Kevin Jerome Everson
United States | 2011 | 71 min
Language : English

Shot in a dry-cleaner’s in Prichard, Alabama, Quality Control is made of a set of long takes on the daily toil. The minimal reiteration of the gestures exposes an attention for detail and a concentration on one’s job that are exemplary.
Shot in a dry-cleaner’s in Pritchard, Alabama, Quality Control is made of a set of long takes on the daily toil. The minimal reiteration of the gestures exposes an attention for detail and a concentration on one’s job that are exemplary. At the same time, the author’s gaze dissects and analyses how the factory functions, which is revealed through the very gestures of the factory workers. This way, the nobility that the bodies were denied by the working conditions is restored. Thus, the attention of the gaze shifts from the study of the form of work to the perception of the construction of the image. In Lead, the gaze is focused on the work in a mine and the surrounding world with an evocative and fractured style. The history of industry in the US, therefore, is like a raw material that must be excavated and brought back to light. The act of filming, a substitute for social excavation, is taken to the extreme in Lead. The attention paid to detail and the environmental conditions, in which what remains of the working class still struggles for a wage, is at the heart of Everson’s aesthetic concerns.

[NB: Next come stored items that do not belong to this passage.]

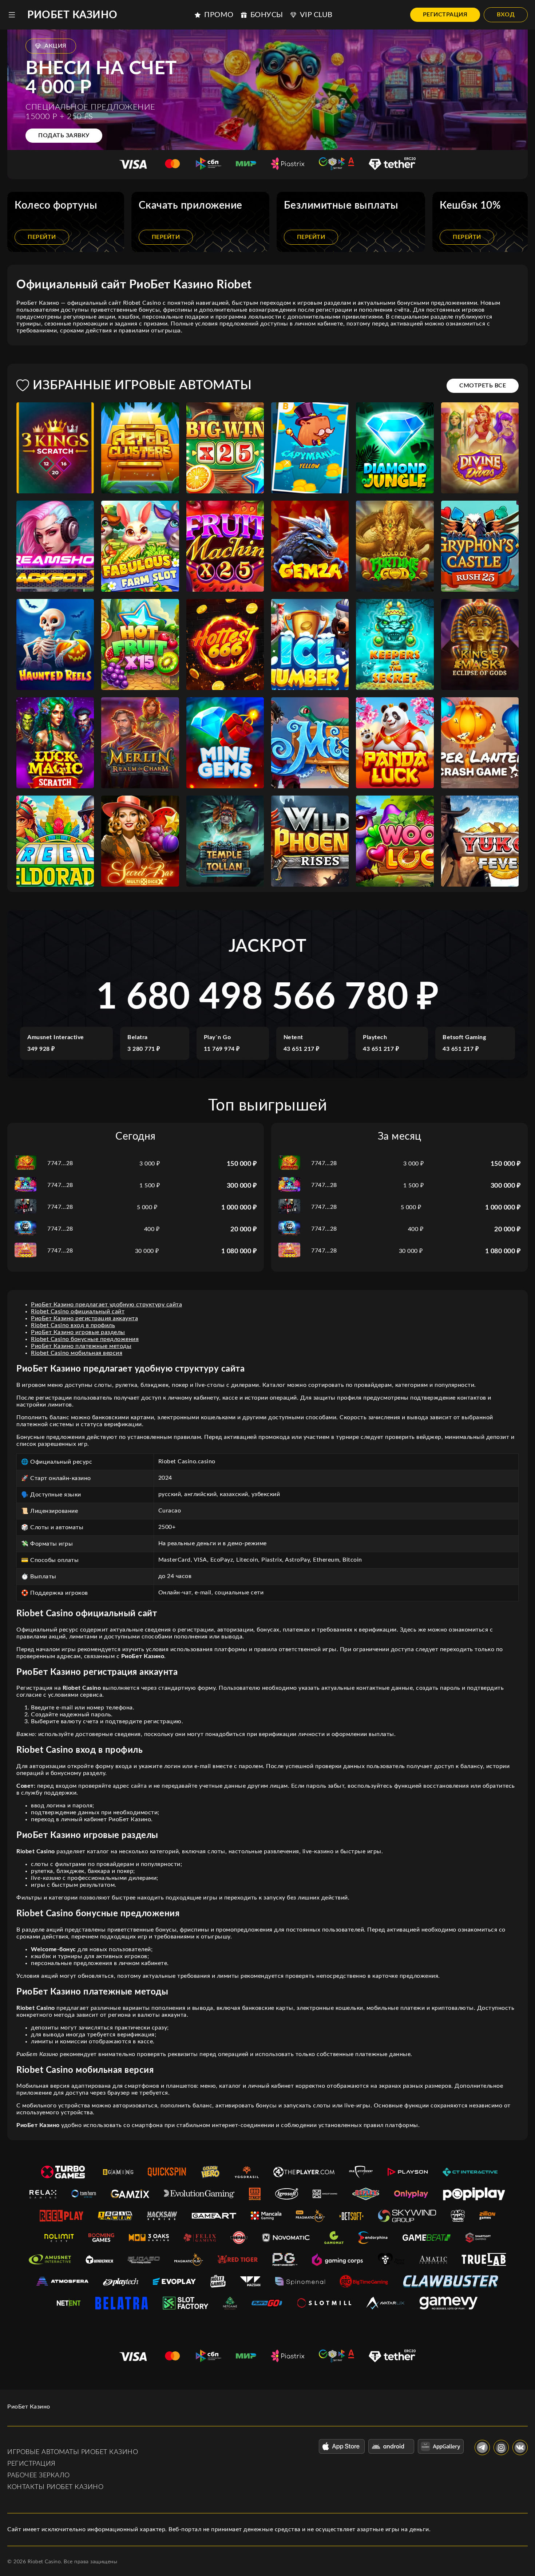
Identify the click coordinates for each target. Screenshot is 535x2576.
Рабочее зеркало (38, 2475)
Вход (506, 14)
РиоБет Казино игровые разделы (78, 1332)
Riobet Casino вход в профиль (73, 1325)
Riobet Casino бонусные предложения (85, 1339)
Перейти (42, 237)
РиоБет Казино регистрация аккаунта (84, 1318)
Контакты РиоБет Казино (55, 2487)
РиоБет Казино (72, 15)
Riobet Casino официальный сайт (77, 1311)
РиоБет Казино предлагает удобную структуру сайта (106, 1304)
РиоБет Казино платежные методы (81, 1346)
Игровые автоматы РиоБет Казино (72, 2452)
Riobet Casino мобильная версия (76, 1353)
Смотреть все (482, 385)
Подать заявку (64, 135)
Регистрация (445, 14)
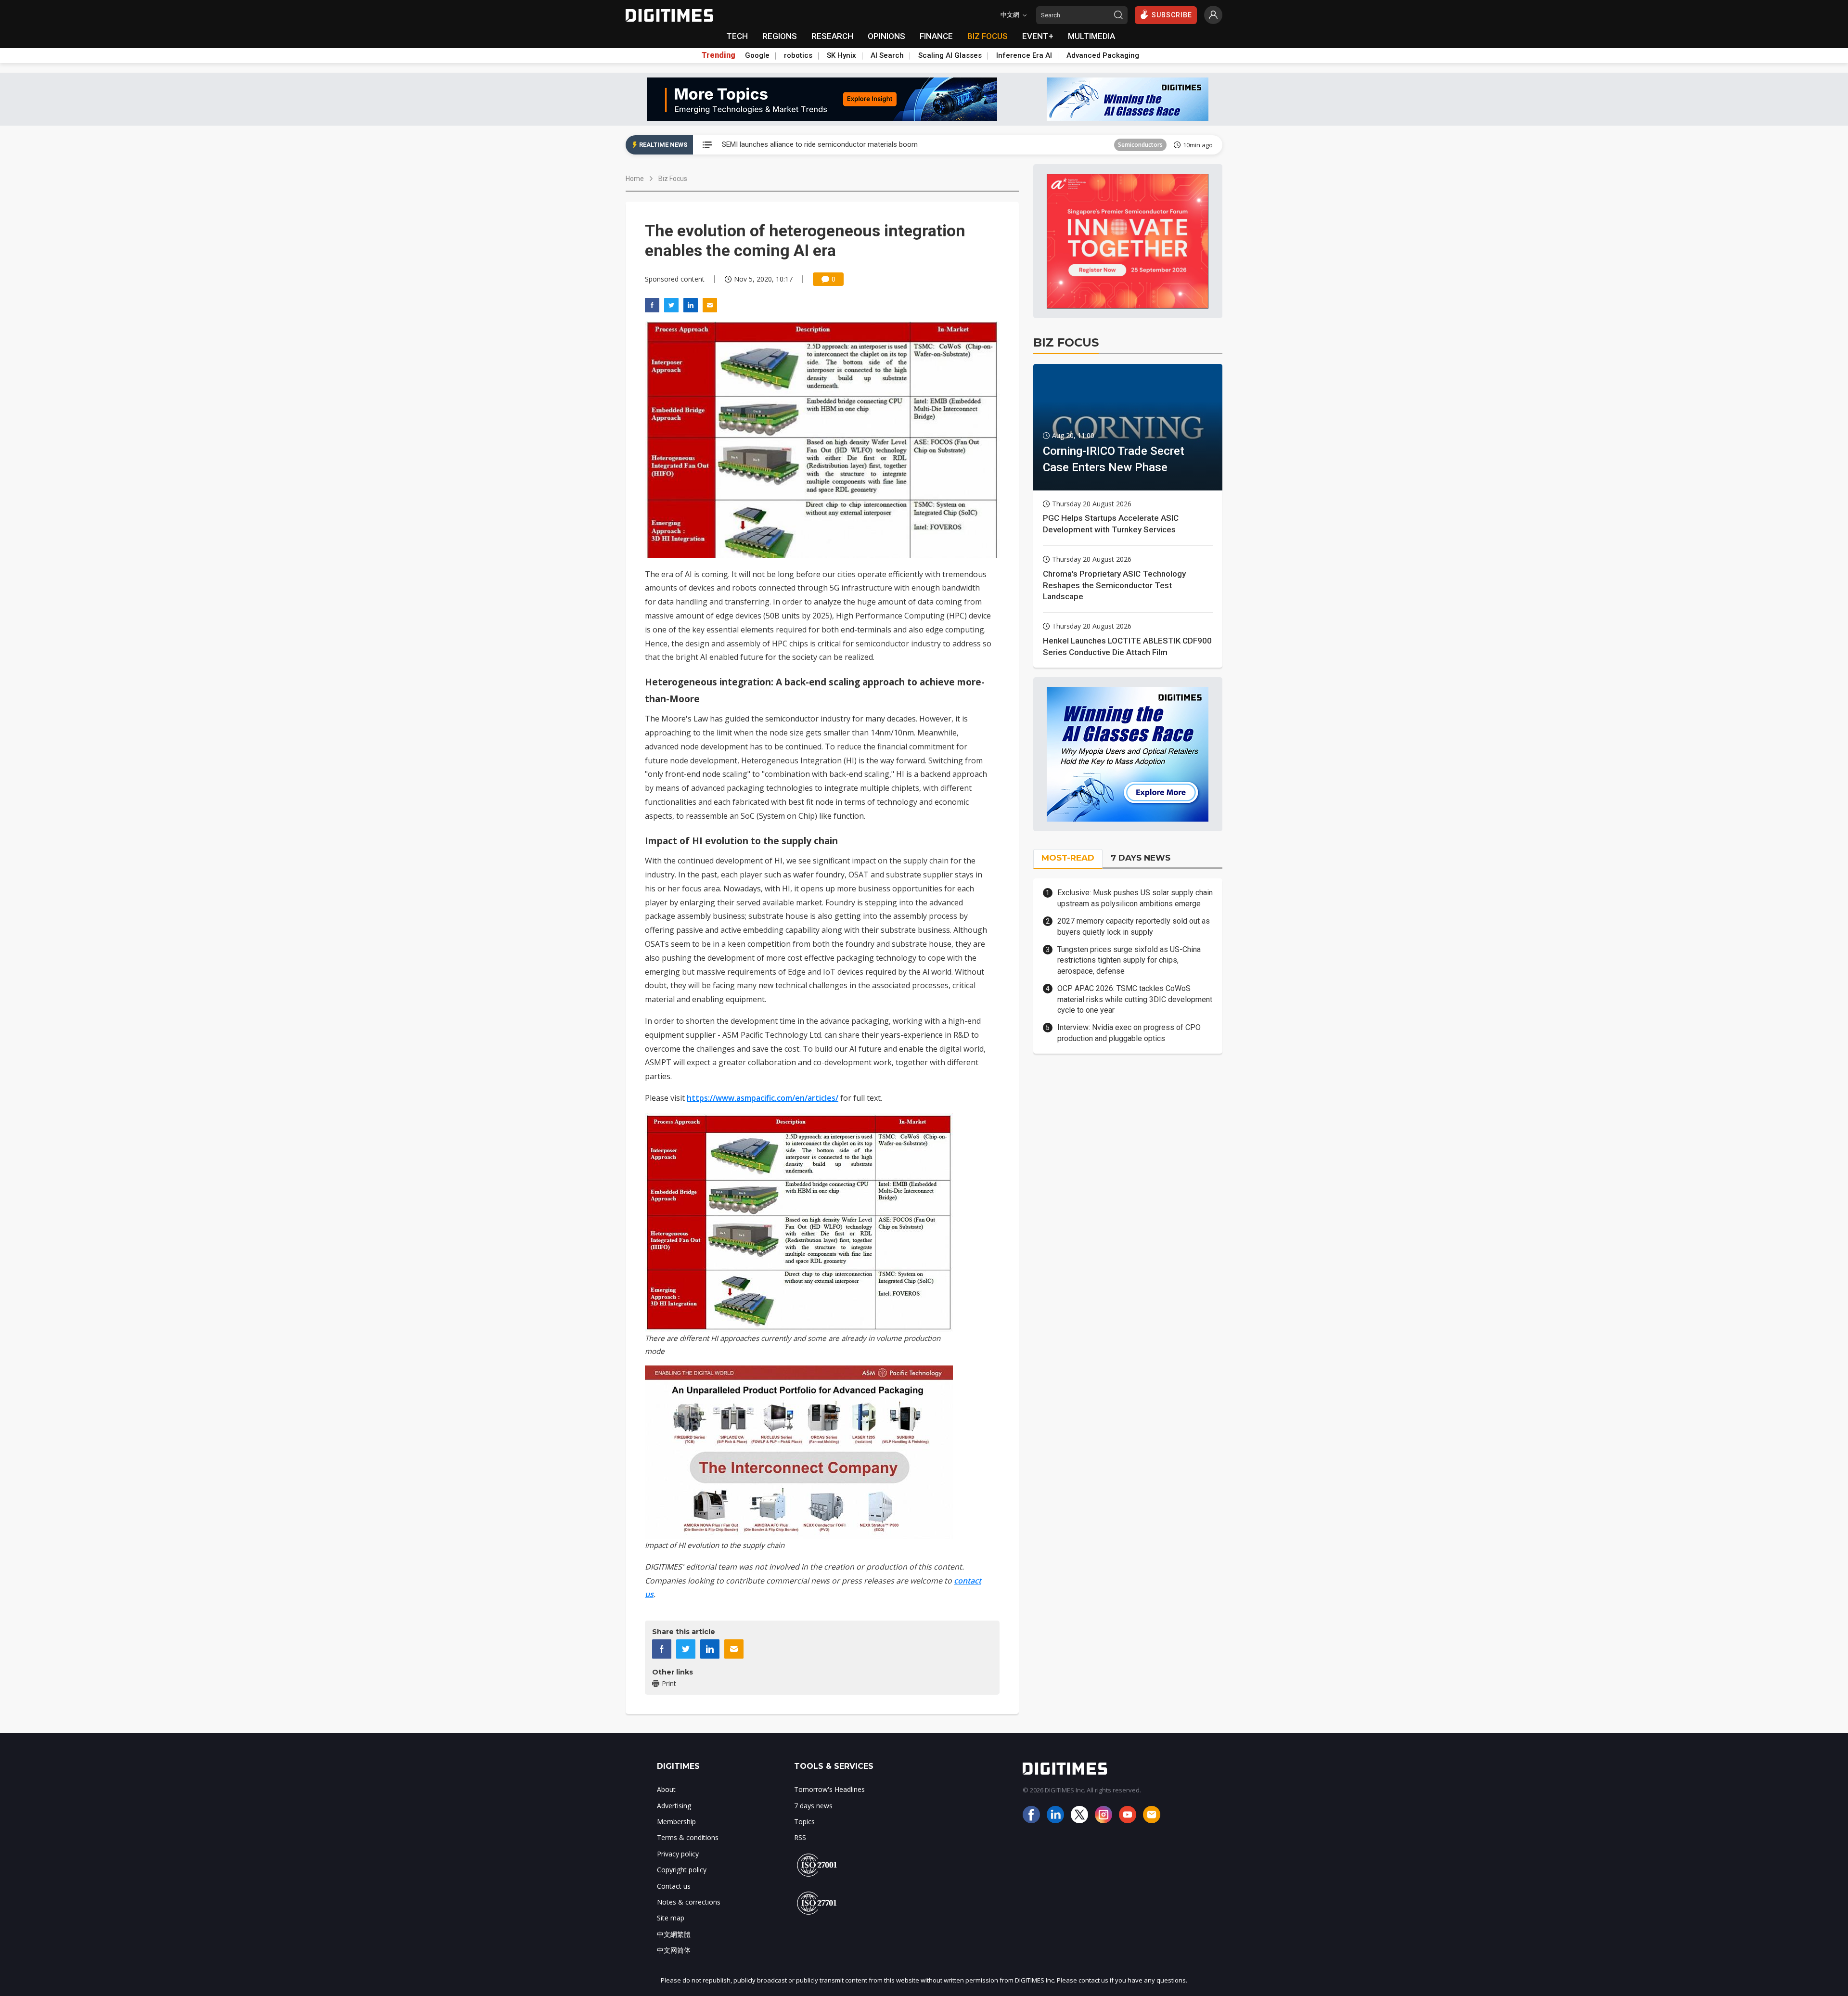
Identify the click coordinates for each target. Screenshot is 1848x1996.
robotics (798, 55)
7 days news (813, 1805)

His social concerns are formulated through a rigorous attention to the reality of the workers that becomes a mirror image of his work. Everson thus creates a bond of solidarity between the jobs: the job of the artist and the job of the factory worker. Intellectuality becomes an interplay based on manuality. The music of gestures becomes a rhythmic pattern that evokes a silent and unheard mournful blues. Factory jobs, the economic backbone of the African-American working class, almost become an archaeological reminder of the reality of entire neighbourhoods. An entire world collapsed or is collapsing. What still lives on (but for how much longer?) are the gestures of the workers.